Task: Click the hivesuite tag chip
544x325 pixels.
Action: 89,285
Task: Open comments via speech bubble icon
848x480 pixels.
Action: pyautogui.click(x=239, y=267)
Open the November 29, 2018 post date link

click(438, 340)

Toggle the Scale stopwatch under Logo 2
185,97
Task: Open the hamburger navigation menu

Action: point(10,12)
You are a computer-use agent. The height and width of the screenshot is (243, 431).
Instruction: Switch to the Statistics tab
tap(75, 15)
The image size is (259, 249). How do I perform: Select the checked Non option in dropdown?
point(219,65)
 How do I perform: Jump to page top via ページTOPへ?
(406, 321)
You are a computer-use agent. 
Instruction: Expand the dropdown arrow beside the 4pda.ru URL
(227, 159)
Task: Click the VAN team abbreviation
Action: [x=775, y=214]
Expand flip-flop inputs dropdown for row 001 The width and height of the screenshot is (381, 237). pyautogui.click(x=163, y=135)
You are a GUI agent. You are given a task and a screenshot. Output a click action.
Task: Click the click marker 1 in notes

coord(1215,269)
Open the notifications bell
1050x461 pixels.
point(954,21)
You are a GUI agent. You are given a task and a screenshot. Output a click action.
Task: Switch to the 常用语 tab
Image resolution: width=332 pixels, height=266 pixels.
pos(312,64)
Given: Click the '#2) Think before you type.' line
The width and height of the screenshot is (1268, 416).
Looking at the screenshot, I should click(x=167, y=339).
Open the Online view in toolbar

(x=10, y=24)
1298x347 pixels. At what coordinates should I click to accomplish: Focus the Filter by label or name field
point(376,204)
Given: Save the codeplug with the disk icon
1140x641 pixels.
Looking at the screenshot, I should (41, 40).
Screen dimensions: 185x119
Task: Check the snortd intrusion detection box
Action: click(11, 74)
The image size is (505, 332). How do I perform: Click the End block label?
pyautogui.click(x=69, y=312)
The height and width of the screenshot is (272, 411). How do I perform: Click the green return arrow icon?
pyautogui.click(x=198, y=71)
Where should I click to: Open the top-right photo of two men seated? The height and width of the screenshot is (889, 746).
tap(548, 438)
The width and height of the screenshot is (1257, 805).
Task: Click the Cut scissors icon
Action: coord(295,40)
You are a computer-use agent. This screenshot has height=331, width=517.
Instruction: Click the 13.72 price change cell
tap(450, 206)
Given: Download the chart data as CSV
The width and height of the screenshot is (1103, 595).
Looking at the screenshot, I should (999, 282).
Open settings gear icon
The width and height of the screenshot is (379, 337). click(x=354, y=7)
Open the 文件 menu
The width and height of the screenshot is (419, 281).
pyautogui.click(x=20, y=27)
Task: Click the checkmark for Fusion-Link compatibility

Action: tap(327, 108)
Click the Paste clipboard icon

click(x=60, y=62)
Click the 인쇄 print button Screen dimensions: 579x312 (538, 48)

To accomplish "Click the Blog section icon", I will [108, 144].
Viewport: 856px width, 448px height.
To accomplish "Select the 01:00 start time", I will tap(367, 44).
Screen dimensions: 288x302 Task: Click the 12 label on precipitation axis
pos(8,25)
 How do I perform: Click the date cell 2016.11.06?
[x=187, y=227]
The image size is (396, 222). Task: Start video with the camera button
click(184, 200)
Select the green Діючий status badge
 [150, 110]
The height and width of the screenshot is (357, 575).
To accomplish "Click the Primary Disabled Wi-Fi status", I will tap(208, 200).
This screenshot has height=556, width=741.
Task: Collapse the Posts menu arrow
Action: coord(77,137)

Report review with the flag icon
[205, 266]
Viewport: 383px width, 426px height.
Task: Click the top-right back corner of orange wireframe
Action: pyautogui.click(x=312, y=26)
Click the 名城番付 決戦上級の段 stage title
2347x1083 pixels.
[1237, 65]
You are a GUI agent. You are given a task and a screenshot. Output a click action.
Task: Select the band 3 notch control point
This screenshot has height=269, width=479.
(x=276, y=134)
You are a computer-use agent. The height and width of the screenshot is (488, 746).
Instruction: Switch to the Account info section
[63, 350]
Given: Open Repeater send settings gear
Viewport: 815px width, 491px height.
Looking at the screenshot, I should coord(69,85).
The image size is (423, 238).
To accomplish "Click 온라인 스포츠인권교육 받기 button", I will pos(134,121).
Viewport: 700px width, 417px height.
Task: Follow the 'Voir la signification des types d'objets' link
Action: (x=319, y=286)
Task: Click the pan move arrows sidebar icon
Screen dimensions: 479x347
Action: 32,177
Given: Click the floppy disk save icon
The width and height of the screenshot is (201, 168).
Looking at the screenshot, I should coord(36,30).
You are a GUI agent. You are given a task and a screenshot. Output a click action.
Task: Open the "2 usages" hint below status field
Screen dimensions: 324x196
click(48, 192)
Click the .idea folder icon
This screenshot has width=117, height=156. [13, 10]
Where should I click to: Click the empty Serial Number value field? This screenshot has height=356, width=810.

※ ※ ※

== Task ==
Go through the listing and copy each line exactly.

== Task solution ==
Task: Click the hivesuite tag chip
544x325 pixels.
Action: 89,285
Task: Open comments via speech bubble icon
848x480 pixels.
Action: pyautogui.click(x=239, y=267)
Open the November 29, 2018 post date link

click(438, 340)

Toggle the Scale stopwatch under Logo 2
185,97
Task: Open the hamburger navigation menu

Action: point(10,12)
You are a computer-use agent. The height and width of the screenshot is (243, 431).
Instruction: Switch to the Statistics tab
tap(75, 15)
The image size is (259, 249). How do I perform: Select the checked Non option in dropdown?
point(219,65)
 How do I perform: Jump to page top via ページTOPへ?
(406, 321)
You are a computer-use agent. 
Instruction: Expand the dropdown arrow beside the 4pda.ru URL
(227, 159)
Task: Click the VAN team abbreviation
Action: [x=775, y=214]
Expand flip-flop inputs dropdown for row 001 The width and height of the screenshot is (381, 237). pyautogui.click(x=163, y=135)
You are a GUI agent. You are given a task and a screenshot. Output a click action.
Task: Click the click marker 1 in notes

coord(1215,269)
Open the notifications bell
1050x461 pixels.
point(954,21)
You are a GUI agent. You are given a task and a screenshot. Output a click action.
Task: Switch to the 常用语 tab
Image resolution: width=332 pixels, height=266 pixels.
pos(312,64)
Given: Click the '#2) Think before you type.' line
The width and height of the screenshot is (1268, 416).
Looking at the screenshot, I should click(x=167, y=339).
Open the Online view in toolbar

(x=10, y=24)
1298x347 pixels. At what coordinates should I click to accomplish: Focus the Filter by label or name field
point(376,204)
Given: Save the codeplug with the disk icon
1140x641 pixels.
Looking at the screenshot, I should (41, 40).
Screen dimensions: 185x119
Task: Check the snortd intrusion detection box
Action: click(11, 74)
The image size is (505, 332). How do I perform: Click the End block label?
pyautogui.click(x=69, y=312)
The height and width of the screenshot is (272, 411). How do I perform: Click the green return arrow icon?
pyautogui.click(x=198, y=71)
Where should I click to: Open the top-right photo of two men seated? The height and width of the screenshot is (889, 746).
tap(548, 438)
The width and height of the screenshot is (1257, 805).
Task: Click the Cut scissors icon
Action: coord(295,40)
You are a computer-use agent. This screenshot has height=331, width=517.
Instruction: Click the 13.72 price change cell
tap(450, 206)
Given: Download the chart data as CSV
The width and height of the screenshot is (1103, 595).
Looking at the screenshot, I should (999, 282).
Open settings gear icon
The width and height of the screenshot is (379, 337). click(x=354, y=7)
Open the 文件 menu
The width and height of the screenshot is (419, 281).
pyautogui.click(x=20, y=27)
Task: Click the checkmark for Fusion-Link compatibility

Action: tap(327, 108)
Click the Paste clipboard icon

click(x=60, y=62)
Click the 인쇄 print button Screen dimensions: 579x312 (538, 48)

To accomplish "Click the Blog section icon", I will [108, 144].
Viewport: 856px width, 448px height.
To accomplish "Select the 01:00 start time", I will tap(367, 44).
Screen dimensions: 288x302 Task: Click the 12 label on precipitation axis
pos(8,25)
 How do I perform: Click the date cell 2016.11.06?
[x=187, y=227]
The image size is (396, 222). Task: Start video with the camera button
click(184, 200)
Select the green Діючий status badge
 [150, 110]
The height and width of the screenshot is (357, 575).
To accomplish "Click the Primary Disabled Wi-Fi status", I will tap(208, 200).
This screenshot has height=556, width=741.
Task: Collapse the Posts menu arrow
Action: coord(77,137)

Report review with the flag icon
[205, 266]
Viewport: 383px width, 426px height.
Task: Click the top-right back corner of orange wireframe
Action: pyautogui.click(x=312, y=26)
Click the 名城番付 決戦上級の段 stage title
2347x1083 pixels.
[1237, 65]
You are a GUI agent. You are given a task and a screenshot. Output a click action.
Task: Select the band 3 notch control point
This screenshot has height=269, width=479.
(x=276, y=134)
You are a computer-use agent. The height and width of the screenshot is (488, 746).
Instruction: Switch to the Account info section
[63, 350]
Given: Open Repeater send settings gear
Viewport: 815px width, 491px height.
Looking at the screenshot, I should coord(69,85).
The image size is (423, 238).
To accomplish "Click 온라인 스포츠인권교육 받기 button", I will pos(134,121).
Viewport: 700px width, 417px height.
Task: Follow the 'Voir la signification des types d'objets' link
Action: (x=319, y=286)
Task: Click the pan move arrows sidebar icon
Screen dimensions: 479x347
Action: 32,177
Given: Click the floppy disk save icon
The width and height of the screenshot is (201, 168).
Looking at the screenshot, I should coord(36,30).
You are a GUI agent. You are given a task and a screenshot. Output a click action.
Task: Open the "2 usages" hint below status field
Screen dimensions: 324x196
click(48, 192)
Click the .idea folder icon
This screenshot has width=117, height=156. [13, 10]
Where should I click to: Click the empty Serial Number value field? This screenshot has height=356, width=810.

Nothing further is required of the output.